Para las hermanas la realidad actual de Venezuela no se aleja de la del Haití que revisitaron. En 2018, solo reciben la pensión de jubilación que paga el Estado y se ríen frente ante un «¿logran vivir con eso?». Es la «recompensa» por lo trabajado durante décadas, desde que salieron a buscar empleo portando sombreros y guantes, como no se estilaba en Caracas de los nacientes años 60.
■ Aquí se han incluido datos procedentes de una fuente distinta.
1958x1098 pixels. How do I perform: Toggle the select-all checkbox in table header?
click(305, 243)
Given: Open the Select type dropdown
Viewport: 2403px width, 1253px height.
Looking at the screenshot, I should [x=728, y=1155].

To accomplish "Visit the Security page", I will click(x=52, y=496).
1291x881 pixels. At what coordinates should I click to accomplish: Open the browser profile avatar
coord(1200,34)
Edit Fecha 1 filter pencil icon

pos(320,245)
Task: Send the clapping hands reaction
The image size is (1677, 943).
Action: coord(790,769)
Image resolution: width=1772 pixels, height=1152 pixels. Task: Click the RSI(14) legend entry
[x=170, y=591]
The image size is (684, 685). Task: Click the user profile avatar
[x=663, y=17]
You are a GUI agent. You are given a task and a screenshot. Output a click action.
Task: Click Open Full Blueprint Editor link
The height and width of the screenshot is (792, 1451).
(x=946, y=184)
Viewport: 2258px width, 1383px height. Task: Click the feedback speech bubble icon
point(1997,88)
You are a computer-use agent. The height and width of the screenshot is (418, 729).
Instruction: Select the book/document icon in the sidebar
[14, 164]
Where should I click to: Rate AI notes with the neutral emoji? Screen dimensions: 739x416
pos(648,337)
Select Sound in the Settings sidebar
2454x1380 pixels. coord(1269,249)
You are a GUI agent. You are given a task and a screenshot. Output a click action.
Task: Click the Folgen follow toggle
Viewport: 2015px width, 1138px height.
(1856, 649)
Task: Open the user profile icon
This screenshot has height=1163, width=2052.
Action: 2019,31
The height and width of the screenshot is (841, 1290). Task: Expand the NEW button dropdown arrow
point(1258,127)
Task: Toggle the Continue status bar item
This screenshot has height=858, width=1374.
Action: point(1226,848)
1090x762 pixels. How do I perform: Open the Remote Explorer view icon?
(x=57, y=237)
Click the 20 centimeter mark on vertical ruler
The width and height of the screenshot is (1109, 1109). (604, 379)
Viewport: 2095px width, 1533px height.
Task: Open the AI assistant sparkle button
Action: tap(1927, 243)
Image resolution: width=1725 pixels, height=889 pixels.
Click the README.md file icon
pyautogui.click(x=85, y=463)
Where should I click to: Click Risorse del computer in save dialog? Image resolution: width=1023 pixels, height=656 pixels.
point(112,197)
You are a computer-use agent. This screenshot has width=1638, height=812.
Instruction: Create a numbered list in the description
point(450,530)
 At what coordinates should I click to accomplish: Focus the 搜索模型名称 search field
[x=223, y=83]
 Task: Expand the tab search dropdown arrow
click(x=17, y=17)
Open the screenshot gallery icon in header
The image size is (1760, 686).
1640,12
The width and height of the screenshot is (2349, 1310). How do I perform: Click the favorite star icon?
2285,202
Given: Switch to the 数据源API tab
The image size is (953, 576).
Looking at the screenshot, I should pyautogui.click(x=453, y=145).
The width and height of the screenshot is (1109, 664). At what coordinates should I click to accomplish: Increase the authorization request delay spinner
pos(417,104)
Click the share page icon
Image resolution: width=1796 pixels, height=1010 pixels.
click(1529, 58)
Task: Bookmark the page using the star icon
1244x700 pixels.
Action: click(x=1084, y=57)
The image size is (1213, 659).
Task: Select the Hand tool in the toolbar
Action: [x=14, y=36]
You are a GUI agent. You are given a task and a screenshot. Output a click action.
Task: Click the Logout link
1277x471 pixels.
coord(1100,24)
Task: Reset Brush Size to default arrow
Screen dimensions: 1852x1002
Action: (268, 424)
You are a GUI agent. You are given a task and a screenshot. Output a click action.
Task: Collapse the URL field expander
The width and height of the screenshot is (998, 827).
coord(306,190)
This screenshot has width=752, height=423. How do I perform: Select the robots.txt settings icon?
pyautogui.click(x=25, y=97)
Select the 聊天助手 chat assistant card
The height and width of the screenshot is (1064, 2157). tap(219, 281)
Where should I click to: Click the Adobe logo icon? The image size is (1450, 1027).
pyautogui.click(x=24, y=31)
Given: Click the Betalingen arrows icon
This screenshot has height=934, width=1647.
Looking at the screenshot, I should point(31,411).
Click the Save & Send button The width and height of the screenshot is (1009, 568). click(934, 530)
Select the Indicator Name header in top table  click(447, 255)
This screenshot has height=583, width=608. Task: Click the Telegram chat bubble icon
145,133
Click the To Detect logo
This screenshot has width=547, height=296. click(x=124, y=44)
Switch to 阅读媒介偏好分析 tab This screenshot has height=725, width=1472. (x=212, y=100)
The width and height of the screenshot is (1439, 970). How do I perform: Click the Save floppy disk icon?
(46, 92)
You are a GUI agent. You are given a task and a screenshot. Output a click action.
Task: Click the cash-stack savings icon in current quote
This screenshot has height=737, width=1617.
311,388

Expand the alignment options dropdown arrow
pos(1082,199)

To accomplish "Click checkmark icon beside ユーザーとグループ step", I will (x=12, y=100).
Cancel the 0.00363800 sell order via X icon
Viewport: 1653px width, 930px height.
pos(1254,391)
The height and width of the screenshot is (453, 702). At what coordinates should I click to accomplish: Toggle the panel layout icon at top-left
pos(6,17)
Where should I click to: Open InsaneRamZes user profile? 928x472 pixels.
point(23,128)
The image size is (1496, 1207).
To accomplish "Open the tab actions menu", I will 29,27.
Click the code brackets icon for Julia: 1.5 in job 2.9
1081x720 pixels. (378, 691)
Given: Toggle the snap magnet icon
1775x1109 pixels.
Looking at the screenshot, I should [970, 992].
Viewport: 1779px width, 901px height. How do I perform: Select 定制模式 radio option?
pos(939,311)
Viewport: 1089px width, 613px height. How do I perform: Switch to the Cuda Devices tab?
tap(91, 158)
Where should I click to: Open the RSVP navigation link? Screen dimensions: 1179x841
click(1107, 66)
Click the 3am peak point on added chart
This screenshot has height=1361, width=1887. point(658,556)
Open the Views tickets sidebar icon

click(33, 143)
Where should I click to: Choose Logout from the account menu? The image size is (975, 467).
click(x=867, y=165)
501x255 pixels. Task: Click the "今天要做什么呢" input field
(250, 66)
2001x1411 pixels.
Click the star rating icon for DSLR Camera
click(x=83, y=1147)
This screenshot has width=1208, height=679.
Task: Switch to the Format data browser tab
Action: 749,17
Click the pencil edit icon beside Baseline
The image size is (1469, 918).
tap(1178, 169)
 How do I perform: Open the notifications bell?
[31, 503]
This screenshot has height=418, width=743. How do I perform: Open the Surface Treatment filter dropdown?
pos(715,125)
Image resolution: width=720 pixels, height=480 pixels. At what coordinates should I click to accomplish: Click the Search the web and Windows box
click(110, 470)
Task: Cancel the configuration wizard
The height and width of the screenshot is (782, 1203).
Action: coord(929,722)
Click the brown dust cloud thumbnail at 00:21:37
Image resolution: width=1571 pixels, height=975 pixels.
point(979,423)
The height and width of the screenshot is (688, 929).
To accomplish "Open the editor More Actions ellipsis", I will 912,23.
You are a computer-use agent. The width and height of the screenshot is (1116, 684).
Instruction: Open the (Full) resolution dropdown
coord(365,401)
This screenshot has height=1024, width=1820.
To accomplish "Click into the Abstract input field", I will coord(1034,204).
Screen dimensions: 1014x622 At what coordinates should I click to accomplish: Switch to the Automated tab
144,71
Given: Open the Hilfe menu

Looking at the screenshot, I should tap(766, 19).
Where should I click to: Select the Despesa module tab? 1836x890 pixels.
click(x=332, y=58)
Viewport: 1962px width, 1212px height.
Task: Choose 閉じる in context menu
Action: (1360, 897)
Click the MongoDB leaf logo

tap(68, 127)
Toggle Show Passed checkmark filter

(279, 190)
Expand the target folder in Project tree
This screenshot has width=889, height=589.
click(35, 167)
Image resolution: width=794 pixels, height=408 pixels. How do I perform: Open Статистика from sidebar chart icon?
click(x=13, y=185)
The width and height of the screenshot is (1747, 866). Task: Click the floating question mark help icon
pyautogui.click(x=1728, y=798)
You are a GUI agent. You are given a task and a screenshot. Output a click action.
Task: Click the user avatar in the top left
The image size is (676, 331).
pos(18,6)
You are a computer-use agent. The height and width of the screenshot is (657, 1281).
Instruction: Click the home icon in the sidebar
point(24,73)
«El otro día me pagaron dos millones nada más, imagínate tú. Tenemos una casa en Río Chico, pero ya casi no vamos porque la inseguridad es difícil, matan mucho en carretera. Cuando nosotros llegamos había seguridad, no teníamos rejas, la casa estaba abierta. La diferencia es mucha, uno hasta tiene miedo de salir», admite Ann Marie.
Quedó en el pasado
La tierra que recibió a tantos, ahora despide a quienes ni siquiera tuvieron la oportunidad de ver el país que las Prophete recuerdan. “Venezuela para acoger a la gente era mandada a hacer. Esta fue mi casa, tengo más años viviendo aquí que en mi propio país y duele mucho ver que está decayendo como Haití. Yo quisiera morir en Venezuela”, desliza Anne Marie.
Durante el gobierno de Nicolás Maduro, los que se vuelven extranjeros en otras tierras son los venezolanos. El gobierno se niega a mostrar información migratoria que refleje cuántos han decidido cruzar la frontera para no volver. Pero, según el informe de Tendencias Migratorias Nacionales en América del Sur, publicado en febrero de 2018 por la Oficina Internacional de Migraciones (OIM), la migración global de venezolanos aumentó 132% entre 2015 y 2017 y para quienes se dirigen a países del cono sur, el incremento fue de 895%. La OIM registró en agosto que al menos 2,3 millones de venezolanos están ya en otras tierras; y la encuestadora Consultores 21 da una cifra aún mayor: 5,5 millones, más del 15% de la población total del país registrada en el Censo 2011 del Instituto Nacional de Estadísticas (27.227.930).
La disparidad, no obstante, puede tener que ver con los registros migratorios. Muchos de los que se han ido de Venezuela han aprovechado la doble nacionalidad para irse a otros países como nacionales. Colombia calcula en 300 mil los retornados a su país. Y Europa recibe a quienes se fueron hace medio siglo, o sus descendientes.
El estudio de Consultores 21, realizado en junio pasado, revela que uno de cada dos venezolanos preferiría irse del país, y 37% de las familias tienen al menos un miembro que ha emigrado. Además, ya no se trata de clase media profesional, sino que es un asunto transversal. El destino más buscado es Colombia, donde el gobierno de ese país registra más de 1 millón de venezolanos a cierre de agosto. Le sigue Perú, donde las cifras oficiales registraban 100 mil venezolanos en diciembre de 2017, pero al cierre de agosto la cifra se elevó hasta 414 mil.
Las comunidades venezolanas en Ecuador, Chile, Argentina, Estados Unidos, México, España y Brasil han aumentado grandemente. Desde esas y otras tierras aún se evidencian huellas del arraigo. Vía redes sociales, se insiste en recordarlas con la etiqueta #YoSoyVenezolano, como baúl de historias de quienes alguna vez encontraron cobijo en Venezuelaa. Desde Letonia huyendo de la Segunda Guerra Mundial hasta unas vacaciones que se convirtieron en residencia, se agrupan relatos de generaciones de emigrantes que hicieron su vida en el país y ahora sus descendientes han repetido el viaje de despedida.